Please provide the following information when requesting support.
Workstation
Hardware - GPU (GeForce RTX 2070)
Hardware - CPU
Operating System - Win 10
Riva Version 2.14.0
TLT Version (if relevant)
- I am trying to modify the script from the ngc catalog - foundation models Nemotron-3-8B no streaming.
- sending the output through a local riva tts server to audio 2 face
– I can see that i’m able to send the file to the riva tts server
– I am trying to figure out how i can play the audio through my speakers. Not working at the moment
– I am trying to figure out how i can then send this to Audio 2 Face Streaming player that i have set up. I don’t need to connect any head or mesh for now. I just need the audio to go through in to Audio 2 face. I’m having a hard time finding any reference for this.
Nemotron script
import requests
invoke_url = "https://api.nvcf.nvidia.com/v2/nvcf/pexec/functions/0c60f14d-46cb-465e-b994-227e1c3d5047"
fetch_url_format = "https://api.nvcf.nvidia.com/v2/nvcf/pexec/status/"
headers = {
"Authorization": "Bearer $API_KEY_REQUIRED_IF_EXECUTING_OUTSIDE_NGC",
"Accept": "application/json",
}
payload = {
"messages": [
{
"content": "The Apollo 11 mission was the first mission to land humans on the moon. The mission was launched on July 16, 1969, and Neil Armstrong and Buzz Aldrin became the first humans to walk on the moon on July 20, 1969.",
"role": "context"
},
{
"content": "What was the purpose of the Apollo 11 mission?",
"role": "user"
}
],
"temperature": 0.2,
"top_p": 0.7,
"max_tokens": 1024,
"bad": "bad",
"stop": "city",
"stream": False
}
# re-use connections
session = requests.Session()
response = session.post(invoke_url, headers=headers, json=payload)

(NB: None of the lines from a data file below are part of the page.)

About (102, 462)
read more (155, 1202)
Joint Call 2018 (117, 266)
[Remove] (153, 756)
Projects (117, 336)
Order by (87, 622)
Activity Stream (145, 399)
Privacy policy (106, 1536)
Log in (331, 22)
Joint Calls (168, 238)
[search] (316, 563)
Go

while response.status_code == 202:
request_id = response.headers.get("NVCF-REQID")
fetch_url = fetch_url_format + request_id
response = session.get(fetch_url, headers=headers)
response.raise_for_status()
response_body = response.json()
print(response_body)
My addition
import numpy as np
import IPython.display as ipd
import riva.client
...
auth = riva.client.Auth(uri='localhost:50052')
riva_tts = riva.client.SpeechSynthesisService(auth)
sample_rate_hz = 44100
req = {
"language_code" : "en-US",
"encoding" : riva.client.AudioEncoding.LINEAR_PCM , # LINEAR_PCM and OGGOPUS encodings are supported
"sample_rate_hz" : sample_rate_hz, # Generate 44.1KHz audio
"voice_name" : "English-US.Female-1" # The name of the voice to generate
}
req["text"] = "response_body"
resp = riva_tts.synthesize(**req)
audio_samples = np.frombuffer(resp.audio, dtype=np.int16)
ipd.Audio(audio_samples, rate=sample_rate_hz)
VS Code terminal - Nemotron-3-8B output
{'id': 'fdf95293-7e7e-453f-8a3b-d99422f97f59', 'choices': [{'index': 0, 'message': {'role': 'assistant', 'content': 'to land humans on the moon'}, 'finish_reason': 'stop'}], 'usage': {'completion_tokens': 6, 'prompt_tokens': 135, 'total_tokens': 141}}
Docker - Riva TTS Server
2024-03-08 21:38:23 I0308 20:38:23.637698 306 grpc_riva_tts.cc:465] TTSService.Synthesize returning OK
2024-03-08 21:38:23 I0308 20:38:23.638233 306 stats_builder.h:164] {"specversion":"1.0","type":"riva.tts.synthesizeoffline.v1","source":"","subject":"","id":"9eaef620-b9ed-4728-87f7-b82aa2ea4f9e","datacontenttype":"application/json","time":"2024-03-08T20:38:22.895382911+00:00","data":{"release_version":"2.14.0","customer_uuid":"","ngc_org":"","ngc_team":"","ngc_org_team":"","container_uuid":"","language_code":"en-US","request_count":1,"total_characters":13,"audio_duration":0.5195465087890625,"encoding":"LINEAR_PCM","status":0,"err_msg":""}}